> What you will do
Your task is to reproduce exactly the lines from the one containing "Switch to the Project tab" through the last line below, both ends included, and nothing else, with no pictures.

- - -

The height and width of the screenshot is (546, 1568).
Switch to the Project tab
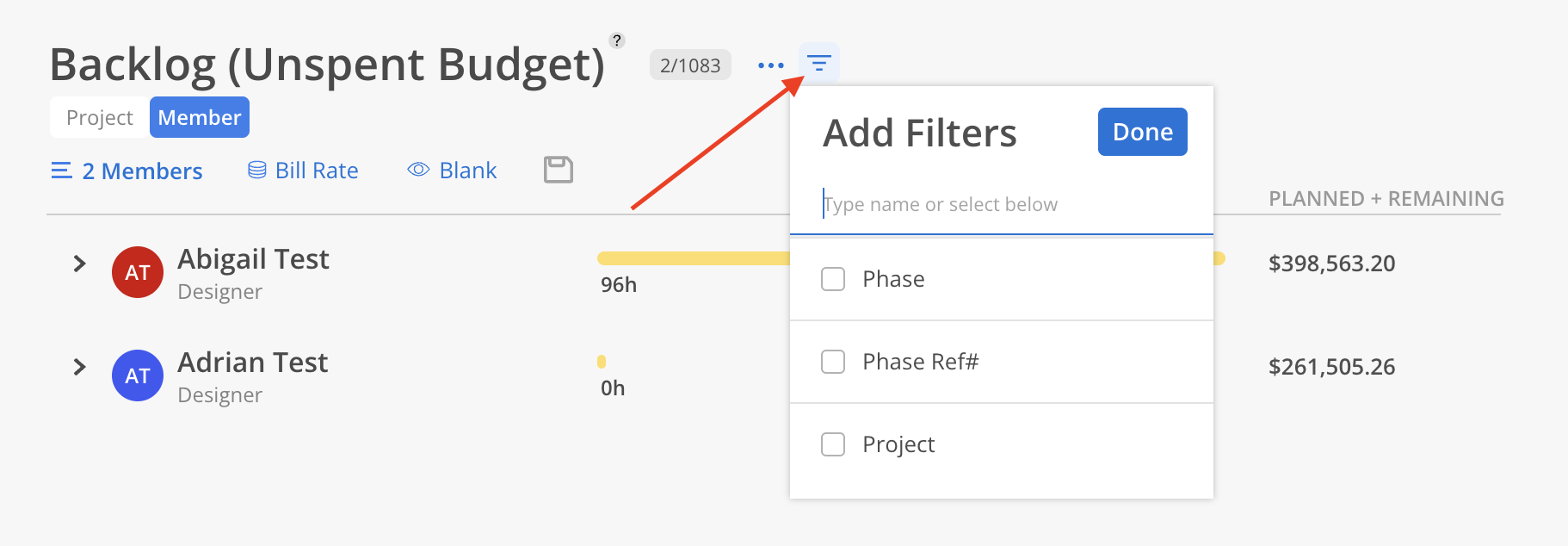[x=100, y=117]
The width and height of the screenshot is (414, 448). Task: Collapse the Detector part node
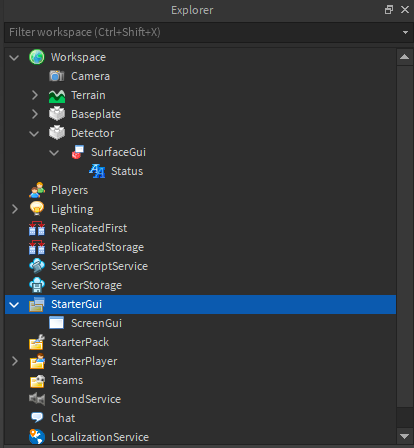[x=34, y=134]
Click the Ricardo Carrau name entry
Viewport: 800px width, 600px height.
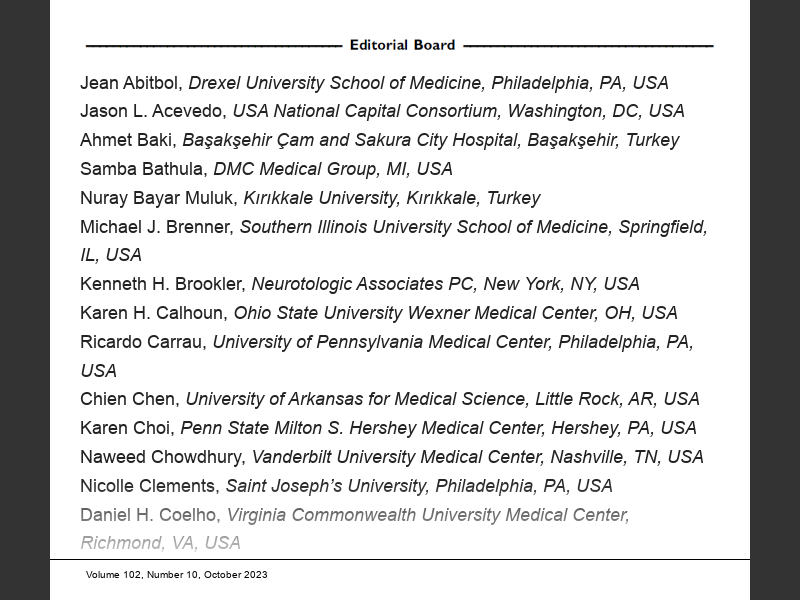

- - -

> The completed task
Switch to the Project tab
[x=100, y=117]
The width and height of the screenshot is (414, 448). Task: Collapse the Detector part node
[x=34, y=134]
Click the Ricardo Carrau name entry
Viewport: 800px width, 600px height.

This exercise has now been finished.